Entre outras acusações, Dinho é autor do assassinato de Antônio Carlos Nogueira da Silva, Alegria, morto a tiros em 16 de abril de 2006.
Utilizando um facão, o homem desferiu um golpe contra a cabeça da vítima, que provocou um corte contuso de aproximadamente 15 centímetros de extensão, partindo ao meio a parte externa e interna do ouvido esquerdo. Com o golpe, vários vasos sanguíneos foram rompidos, provocando um sangramento intenso.
Após a facãozada, o autor deixou o local das agressões, levando consigo a arma do crime.
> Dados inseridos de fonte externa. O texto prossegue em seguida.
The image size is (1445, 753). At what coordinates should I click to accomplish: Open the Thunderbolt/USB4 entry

A vítima foi levada por terceiros ao Pronto-Socorro Municipal, onde recebeu atendimento médico. Por volta de 1h20 da madrugada desta terça-feira, Dinho foi transferido para o Hospital João XXIII, em Belo Horizonte, devido ao grau de risco das lesões causadas.
A reportagem verificou que a Polícia Militar realizou patrulhamento na tentativa de localizar o autor, mas sem obter êxito. As informações foram repassadas à Polícia Civil.
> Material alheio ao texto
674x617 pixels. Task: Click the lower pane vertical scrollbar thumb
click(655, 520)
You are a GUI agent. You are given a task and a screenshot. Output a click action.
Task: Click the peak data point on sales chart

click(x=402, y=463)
Crimes – Dinho é autor do assassinato de Alegria, morto a tiros em 16 de abril de 2006, em um beco no bairro Nova Vista, numa suposta cobrança de pedágio.
Além de Alegria, Dinho é suspeito de tentar matar José Rodrigues da Rocha, em 24 de janeiro de 2000; tem um inquérito em andamento por furto, roubo, ameaça, receptação e formação de quadrilha no dia 5 de fevereiro de 2002; também é acusado de tentar matar Valdeci Rosa dos Santos em 3 de novembro de 2002; foi preso em 7 de novembro de 2005 por furtar duas vezes no mesmo dia.
Ele também era investigado pela morte do detento Gilson Eustáquio dos Santos Souza “Zóia”, morto carbonizado na antiga cadeia na rua Paulo Pereira, numa rebelião no dia 28 de maio de 2006. Em 6 de janeiro de 2007, Dinho e mais nove colegas de cela fugiram da cadeia.